There’s a lot of nonsense coming from the right as President Obama’s political opponents take every opportunity to cut him down. It’s not as common to see a really cogent critique of the president’s policies coming from the left, one not based on the incessant cult-of-personality beltway noise. Robert Kuttner delivers the latter in his new book, A Presidency in Peril: The Inside Story of Obama’s Promise, Wall Street’s Power, and the Struggle to Control our Economic Future, part commentary on Obama’s missteps and part warning on how he can keep his presidency from buckling under pressure from financial elites.
From the Boston Globe:
Robert Kuttner, cofounder of the American Prospect magazine, pulls no punches in his attack on President Obama for cozying up to Wall Street.
Kuttner’s narrative, filled with little-publicized details about sweetheart deals given to banks by an accommodating federal government, reads like an indictment drawn up by an indignant, pugnacious prosecutor. Kuttner does take off the gloves long enough to ask: “Isn’t this account too harsh on Obama?” Probably not.

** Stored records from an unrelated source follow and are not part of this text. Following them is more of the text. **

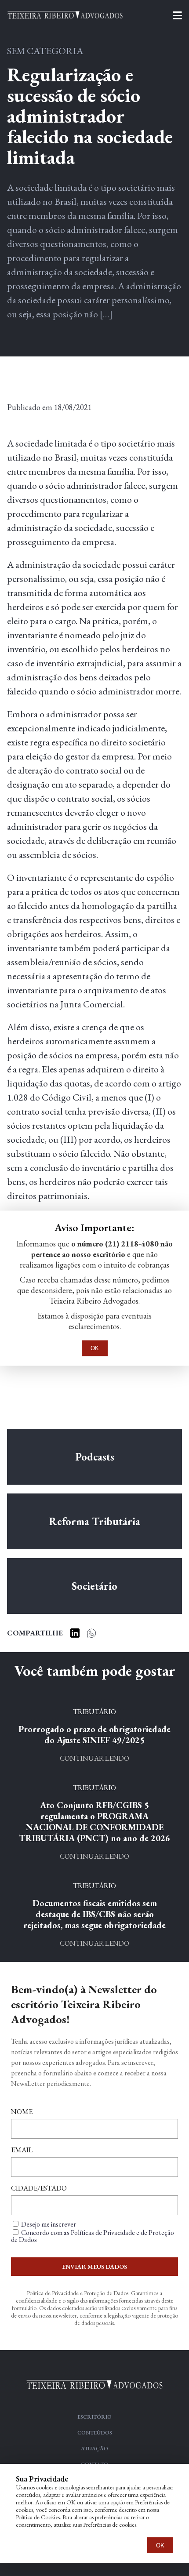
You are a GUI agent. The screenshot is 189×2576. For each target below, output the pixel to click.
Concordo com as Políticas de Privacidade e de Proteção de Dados (92, 2236)
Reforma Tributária (94, 1521)
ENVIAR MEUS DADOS (94, 2267)
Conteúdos (94, 2432)
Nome (22, 2111)
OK (160, 2545)
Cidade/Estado (39, 2188)
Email (22, 2150)
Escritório (94, 2416)
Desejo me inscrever (48, 2224)
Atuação (94, 2448)
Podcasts (94, 1457)
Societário (94, 1586)
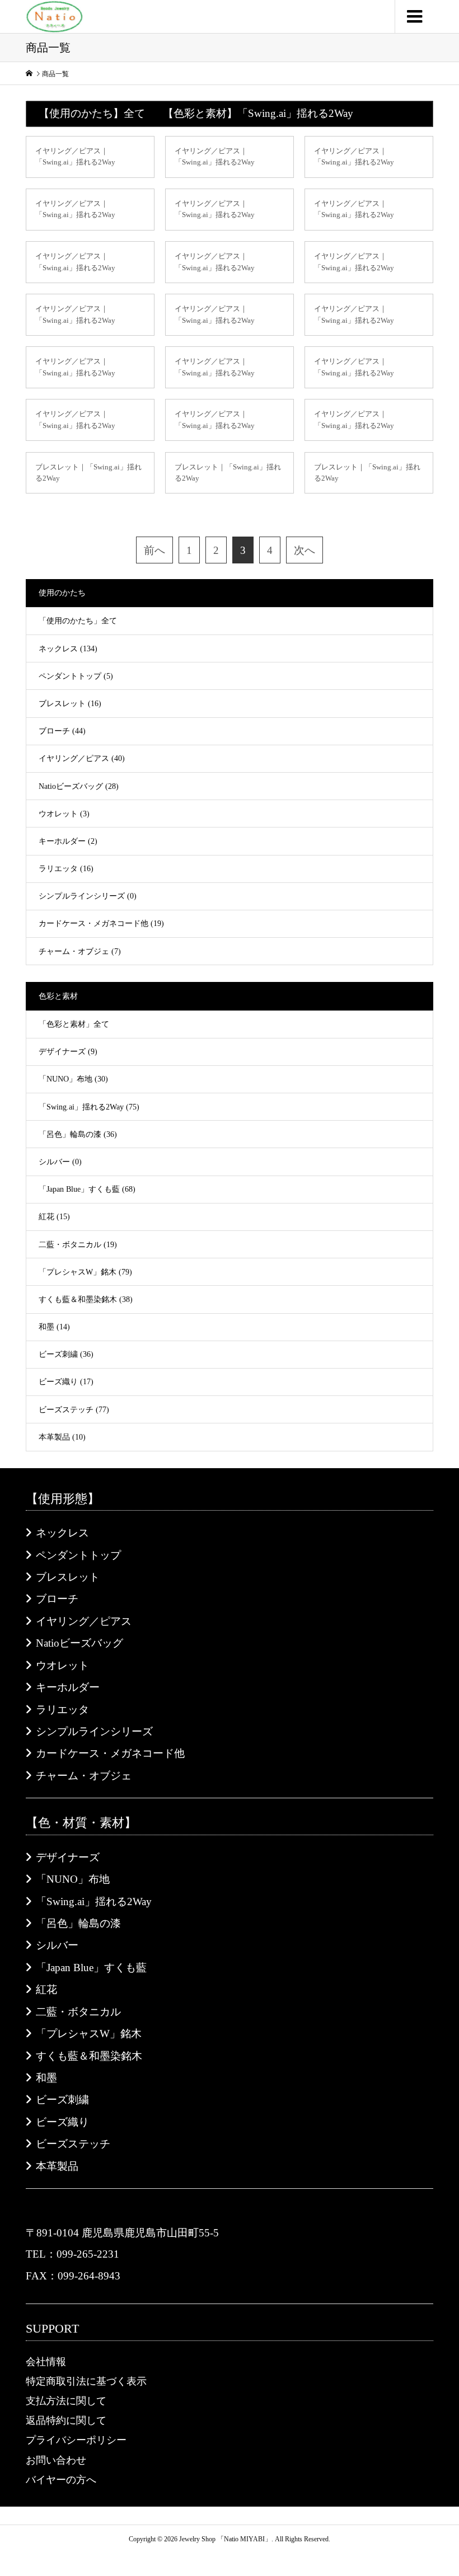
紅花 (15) (54, 1216)
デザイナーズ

“A Presidency in Peril” shows that Kuttner profoundly understands our complex financial system and how that system uses politics to get what it wants. And what Wall Street wants and has gotten, says Kuttner, is for the government to bail it out while not making any structural changes. “Bankers were pleased to take the taxpayer money,” Kuttner writes, “but fiercely resisted changing their [failed] business models.”
On page after page, Kuttner justifies his criticism of Obama for neglecting the deep structural problems in our financial system. He highlights the many former Wall Street insiders whom Obama selected for his economic team. “Instead of making a radical break with Wall Street, [Obama] delivered a startling continuity” of ongoing bailouts and indifference to structural reforms. Kuttner concludes that “the perception that Obama is closer to Wall Street than Main Street is more than an image problem, it’s reality.”